Friday, July 18, 2014

[382] On Disillusionment

I'm interested in how quick the pendulum swings, and for what reasons. Of course I mean between when you're motivated, and when you couldn't possibly care less. I'm interested in this because of how I feel myself respond to something affirmative. How things that are in line with my perception genuinely motivate me to talk a little nicer, work a little faster, and excited to get on the path to learning more.

I just watched this documentary on Ralph Nader. Peeks into history that account for so many things that make our lives better today are invigorating. From the countless hours that a single man put into advocating, training, and campaigning, your life today has been altered in incalculable ways. It's a reminder of your obligations, ability, and potential impact.

I think about the people my age who've become disillusioned. They aren't getting the jobs they want. They're always at risk of getting sick or becoming a burden to their parents. They're bored as shit. Frequently lamenting that they didn't go into a different field or alluding to the external problems that keep them stuck. They feel as if they're in impossible circumstances after a few years of not getting the dream, and primarily for themselves.

Then I think of the people who lined up behind Nader. I think of the teams of people and the amount of legislation that was passed in order to protect human well-being. Years spent researching, writing books, advocating, door knocking, and testifying. And it gets railroaded and degraded piece by piece. Imagine not only having to work hard to get “common sense” things to happen, but then seeing your hard work deliberately targeted and torn down by monied interests. Imagine watching old friends turn their back on you and what you are fighting for because they no longer believe and blame you. Imagine people physically turning their backs to you and shutting you out because you won't play their political pandering game.

Would you keep going? Would you find resolve in some adage amounting to “if I can only help 1 person, then it will all have been worth it!” How many people have figured out or discussed their motivation before they lamented the paycheck or lack thereof? How much of your motivation to change something is tied to how comfortable you make yourself first? You don't need to be rich to read, to advocate, to organize. And that's the brunt of what's striking me so hard.

Nader shied away from the limelight and offers to run for president for a long time. He wanted to drive home the idea that people should be “professional citizens.” He didn't betray trust. He had people sending him all sorts of problems and help me letters, well outside of his purview, but it spoke to the kind of trust he could illicit from his fellow man. I feel like a kindred spirit; even if it only starts in my endless advocacy of people beginning to actually talk about things.

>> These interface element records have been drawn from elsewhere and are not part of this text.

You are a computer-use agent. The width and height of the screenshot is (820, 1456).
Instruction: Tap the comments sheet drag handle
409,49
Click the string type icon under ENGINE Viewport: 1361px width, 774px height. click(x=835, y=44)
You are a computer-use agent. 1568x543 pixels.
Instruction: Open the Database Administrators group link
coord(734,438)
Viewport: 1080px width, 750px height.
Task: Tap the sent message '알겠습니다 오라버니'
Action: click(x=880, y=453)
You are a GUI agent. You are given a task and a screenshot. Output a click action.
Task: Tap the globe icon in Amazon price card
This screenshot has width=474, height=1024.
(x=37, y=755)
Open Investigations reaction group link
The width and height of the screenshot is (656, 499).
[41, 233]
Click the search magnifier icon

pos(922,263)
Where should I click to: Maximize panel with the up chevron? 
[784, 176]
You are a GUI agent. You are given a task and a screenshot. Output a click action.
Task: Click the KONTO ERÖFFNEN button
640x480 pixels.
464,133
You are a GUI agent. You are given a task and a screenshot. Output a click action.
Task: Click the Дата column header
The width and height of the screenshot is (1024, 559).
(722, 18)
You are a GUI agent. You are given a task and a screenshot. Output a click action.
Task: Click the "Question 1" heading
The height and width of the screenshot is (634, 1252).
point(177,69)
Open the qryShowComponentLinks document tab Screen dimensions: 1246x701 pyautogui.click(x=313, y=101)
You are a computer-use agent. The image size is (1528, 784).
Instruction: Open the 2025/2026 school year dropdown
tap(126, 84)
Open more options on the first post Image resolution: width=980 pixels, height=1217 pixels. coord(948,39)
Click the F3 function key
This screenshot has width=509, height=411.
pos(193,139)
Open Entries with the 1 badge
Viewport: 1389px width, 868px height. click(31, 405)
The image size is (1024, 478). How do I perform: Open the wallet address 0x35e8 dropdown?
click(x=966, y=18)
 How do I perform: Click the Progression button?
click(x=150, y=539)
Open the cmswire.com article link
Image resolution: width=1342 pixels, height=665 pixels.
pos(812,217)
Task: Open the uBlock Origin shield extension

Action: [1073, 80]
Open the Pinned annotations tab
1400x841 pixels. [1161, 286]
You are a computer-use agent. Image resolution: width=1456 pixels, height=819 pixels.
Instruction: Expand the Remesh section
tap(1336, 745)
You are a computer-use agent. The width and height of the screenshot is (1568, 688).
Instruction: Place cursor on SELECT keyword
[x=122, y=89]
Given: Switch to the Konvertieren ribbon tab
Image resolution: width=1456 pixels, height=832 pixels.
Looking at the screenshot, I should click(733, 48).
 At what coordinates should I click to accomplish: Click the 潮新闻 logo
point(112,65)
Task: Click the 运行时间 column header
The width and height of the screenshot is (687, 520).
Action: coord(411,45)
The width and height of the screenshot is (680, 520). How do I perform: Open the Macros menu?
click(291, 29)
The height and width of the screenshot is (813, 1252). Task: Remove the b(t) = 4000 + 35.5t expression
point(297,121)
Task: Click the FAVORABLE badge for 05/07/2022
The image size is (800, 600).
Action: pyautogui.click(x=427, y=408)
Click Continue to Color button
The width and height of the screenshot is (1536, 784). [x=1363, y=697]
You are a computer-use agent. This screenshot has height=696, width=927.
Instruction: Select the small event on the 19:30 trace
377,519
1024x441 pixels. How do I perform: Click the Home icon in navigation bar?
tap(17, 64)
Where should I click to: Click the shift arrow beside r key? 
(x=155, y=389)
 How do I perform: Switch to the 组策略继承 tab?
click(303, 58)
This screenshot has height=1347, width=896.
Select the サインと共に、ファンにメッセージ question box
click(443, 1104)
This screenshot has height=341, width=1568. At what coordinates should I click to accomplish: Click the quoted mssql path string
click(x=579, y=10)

I catch the documentary while I'm in the middle of “The World As It Is” by Chris Hedges. One of the pleasures of writing is that you perk up and get to recognize when something you said is being echoed in different examples and tweaked words, but no-less your point. The idea that “how do we fix it if we don't know how to talk about it” is prevalent. Hedges consistently praises Chomsky for his attention to detail and pages of digressions into the minutia of some conflict. Chomsky's not writing to be relevant 100 years from now. He's testifying to the truth that wins debates. He's giving you tools where and when they're needed that the other side is too lazy to find or determined to avoid.

There's an idea of scholarship speaking to genuine emotional outrage for your circumstances. It's not just storming the street with a pitchfork. You're armed with the knowledge that you're right, the details matter, the consequences carry, and your obligation to the world and future are worth the struggle. That's another reason I want people to speak up. I want to feel that you're obligated to anything. Even if it's just a call for an answer to a question about something important. I want us to find more room to be each others' keepers, and not squander the opportunities to connect or brainstorm. The right ideas are always there, but do you feel them. The people who are crazy sure feel them, and that's why they move into positions of influence.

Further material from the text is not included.